» To do:
Each line from the one containing "The height and" to the end of the records should be copied exactly, and no other line.

» Data to use:

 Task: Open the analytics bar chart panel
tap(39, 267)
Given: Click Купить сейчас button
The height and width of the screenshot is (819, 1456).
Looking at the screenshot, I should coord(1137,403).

» Task response:
The height and width of the screenshot is (819, 1456).
Looking at the screenshot, I should coord(1137,403).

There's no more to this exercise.